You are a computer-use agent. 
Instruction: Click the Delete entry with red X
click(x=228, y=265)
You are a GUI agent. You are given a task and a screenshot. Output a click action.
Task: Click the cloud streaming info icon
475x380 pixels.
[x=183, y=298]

-*-*-

Aim of the exercise. When a line of the material holds "agent", count it once, and then give the final number alone.

Your response. 2